O que isso significou no


surgimento do escritor?

GM: Pergunta interessante. Tem vários desdobramentos aí. O fato é que Chapecó não é,
digamos assim, uma cidade "letrada", com qualquer tradição intelectual ou vida artística
agitada. Acabamos ficando mais ou menos conhecidos no cenário underground (lado
Bzão mesmo) dos anos 1990 por conta da banda Repolho e dos filmes do Petter
Baiestorf, que não é de Chapecó, mas de Palmitos, ali do ladinho. Eu cresci nos anos
1990, numa família que não acumulou algum "capital cultural", então a primeira parte
da minha trajetória foi bastante autodidata, de descobertas solitárias mesmo, quase todas
em torno das revistas em quadrinhos, que eu adorava. Quero dizer, eu não tinha
ninguém pra me indicar "lê isso", "assiste aquilo", e acabei consumindo muito lixo no
processo, até ir encontrando as coisas legais.

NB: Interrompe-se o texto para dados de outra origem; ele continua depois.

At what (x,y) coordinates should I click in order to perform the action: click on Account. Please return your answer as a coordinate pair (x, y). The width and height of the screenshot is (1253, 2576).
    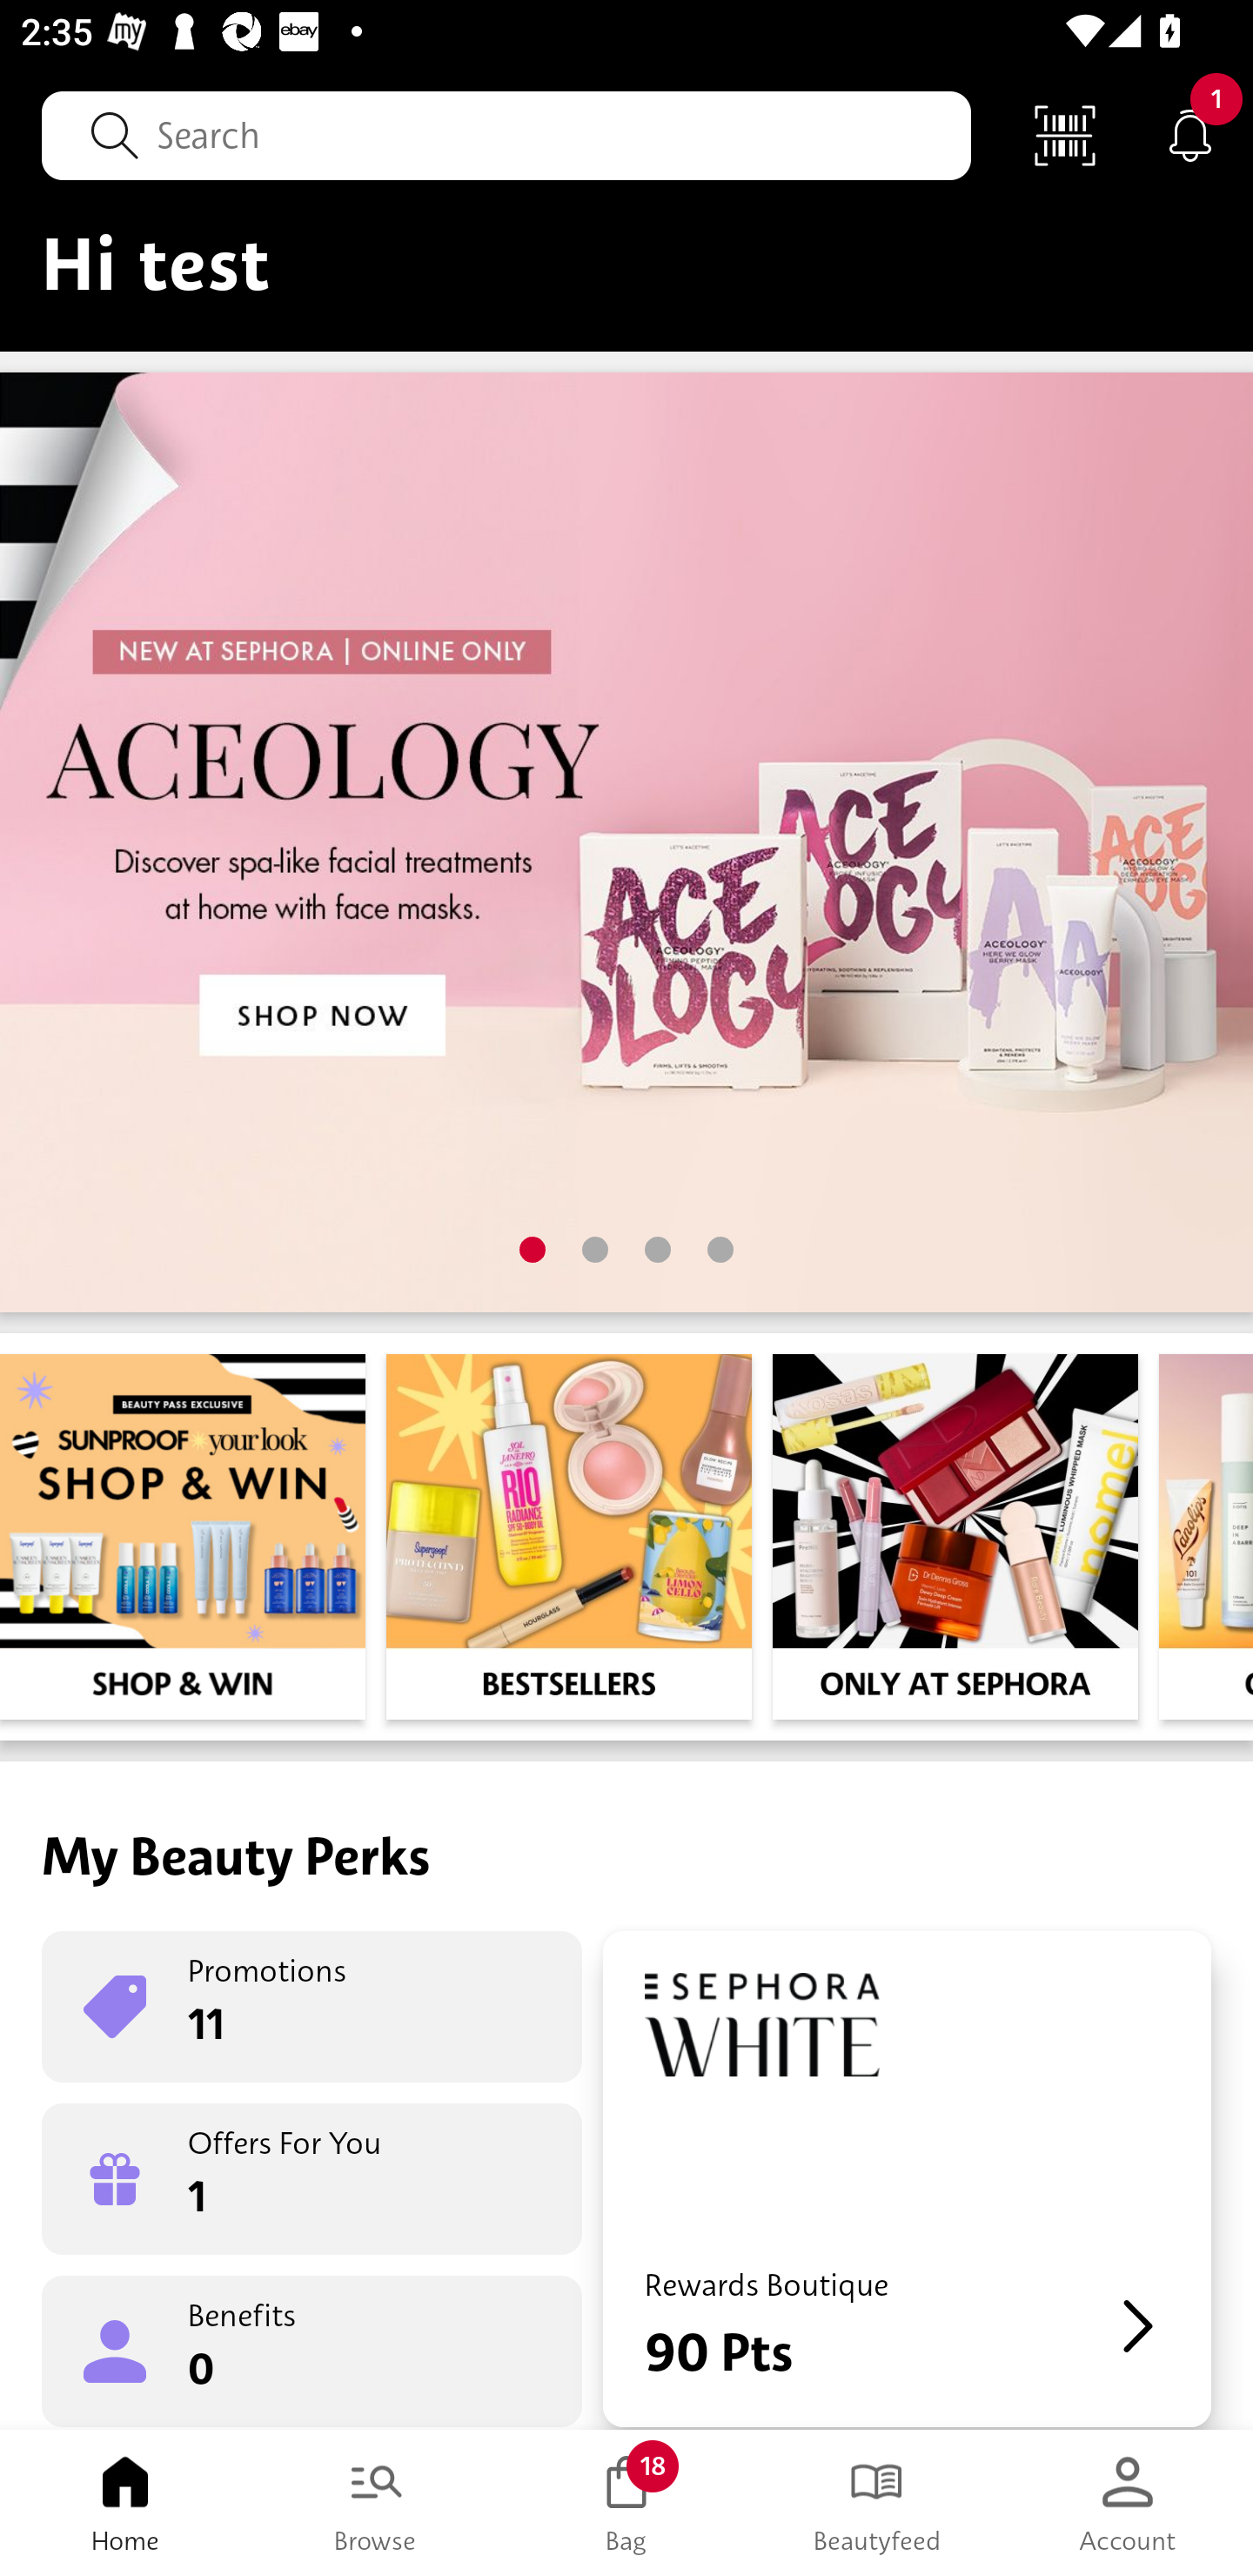
    Looking at the image, I should click on (1128, 2503).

Fora isso, essa cena do rock e do trash que
tava surgindo ali nos anos 1990 acabou alimentando muito a minha sensibilidade na
adolescência. Chapecó tem alguma coisa de “gore”, não sei. Uma violência
extravagante, expansiva e escrachada. Teria muito a dizer sobre isso, mas o fato é que
eu acabei virando um menininho bizarro, e acho que isso reverbera claramente na minha
literatura. Só que, no meu caso, que sou filho de uma italiana ultracatólica e de um
alemão protestante (inclusive, como bom filho de um luterano, fui muito incentivado a
aprender a ler pra poder desde cedo entrar em contato com a Bíblia), enfim, todo esse
extremismo é dosado por muita culpa e insegurança, principalmente nas matérias do
corpo e da sexualidade. Outra coisa é que a ausência de uma "tradição literária" local,
firme e consolidada, na minha cidade, foi uma questão que passou a me incomodar e me
instigou a tentar formular o que eu achava que eram (ou podiam ser) as nossas
particularidades na produção artística.

ML: Tu deixa Chapecó para cursar letras em Porto Alegre. Mais ao Sul do centro do
país, portanto. Ou Porto Alegre chega a ser um centro para o Sul (e para o Oeste)?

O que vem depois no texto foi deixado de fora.